WHAT IS NEEDED => Look below for the line with "This screenshot has width=1024, height=696.", then repeat it and all lines after it, exactly, minus any pictures.

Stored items
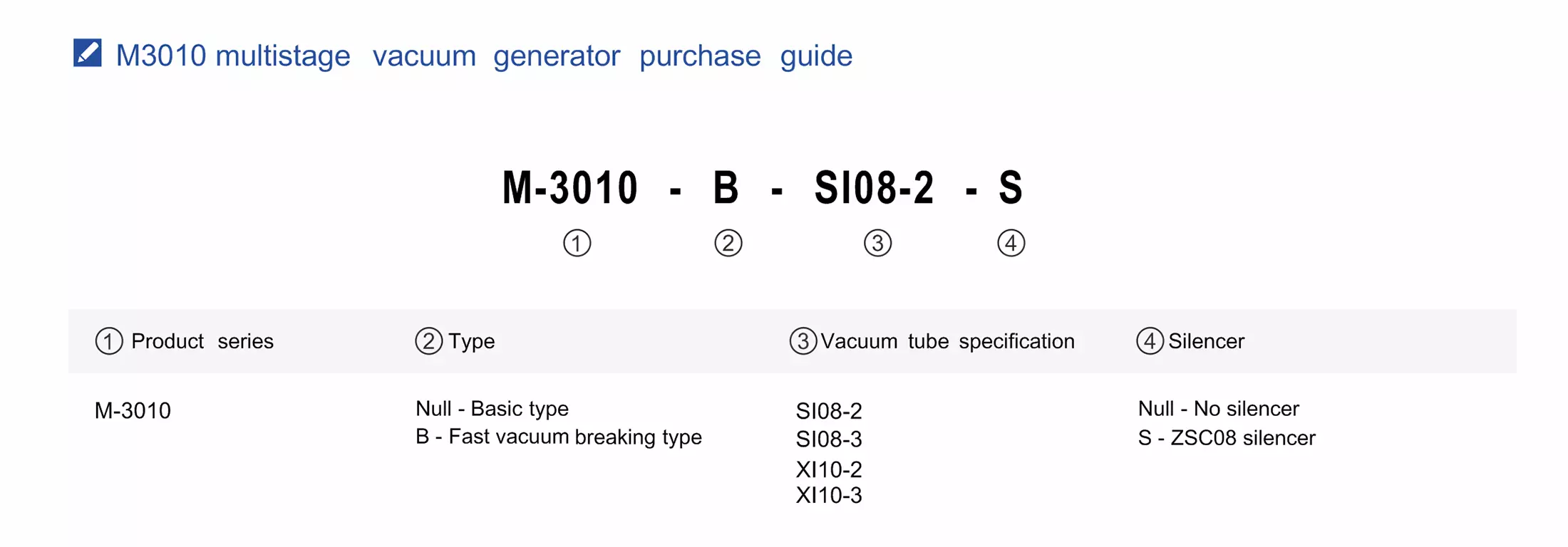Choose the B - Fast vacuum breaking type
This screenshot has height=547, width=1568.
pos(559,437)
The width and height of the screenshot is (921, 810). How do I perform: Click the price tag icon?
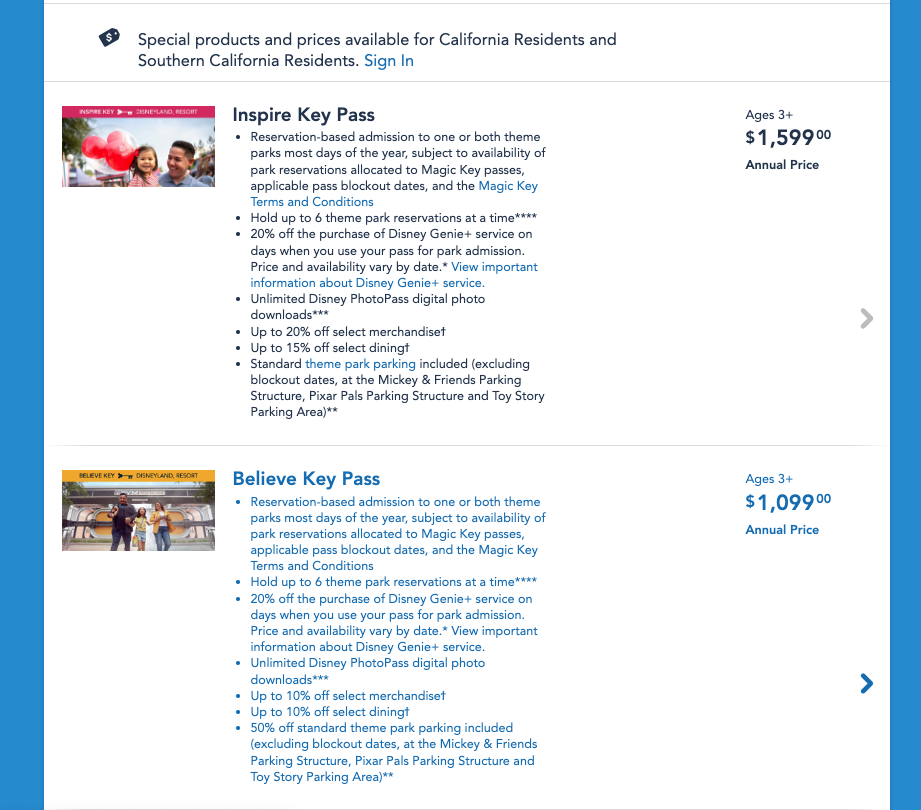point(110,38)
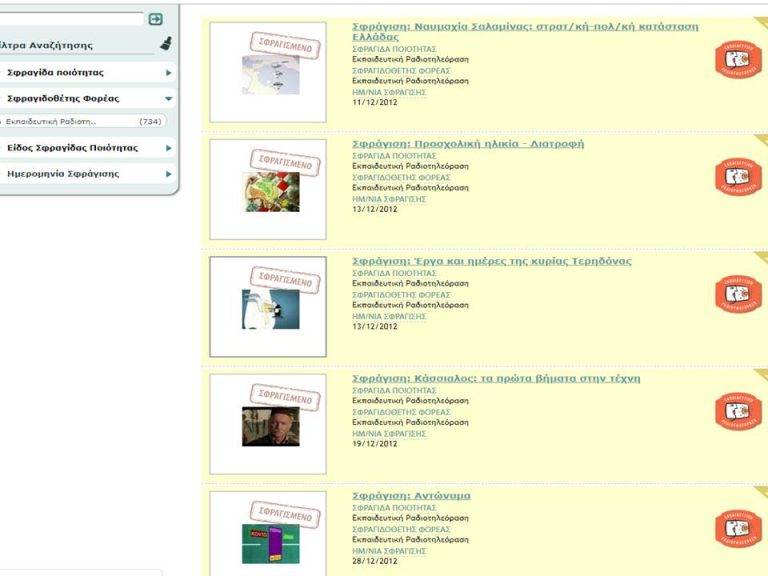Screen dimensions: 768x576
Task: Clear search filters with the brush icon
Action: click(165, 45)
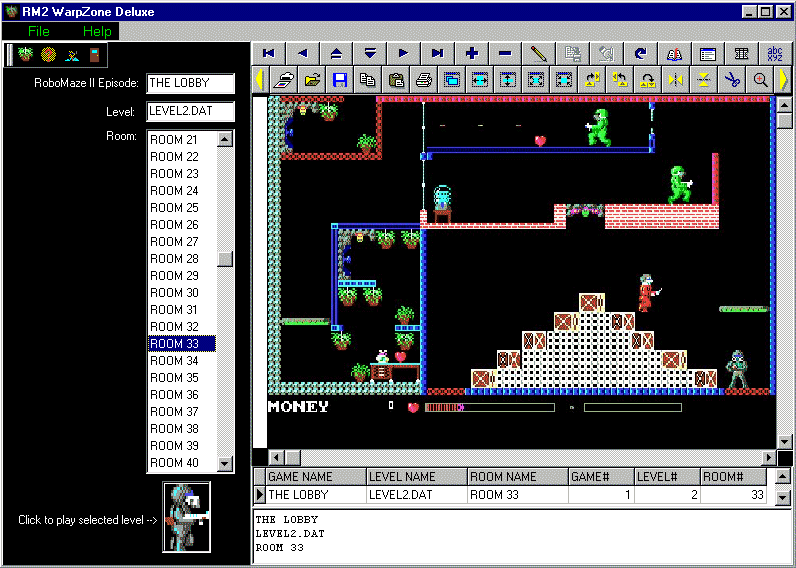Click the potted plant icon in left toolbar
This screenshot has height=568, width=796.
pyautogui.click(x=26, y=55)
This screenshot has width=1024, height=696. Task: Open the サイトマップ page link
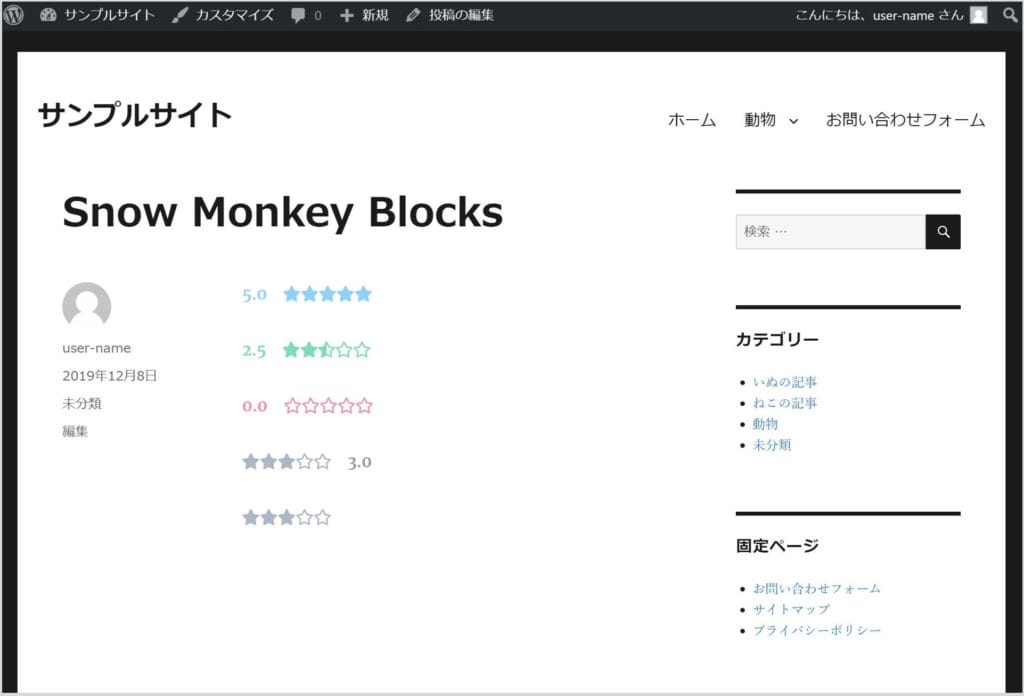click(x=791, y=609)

ANSWER SPACE =>
This screenshot has width=1024, height=696. Task: Open the サイトマップ page link
click(x=791, y=609)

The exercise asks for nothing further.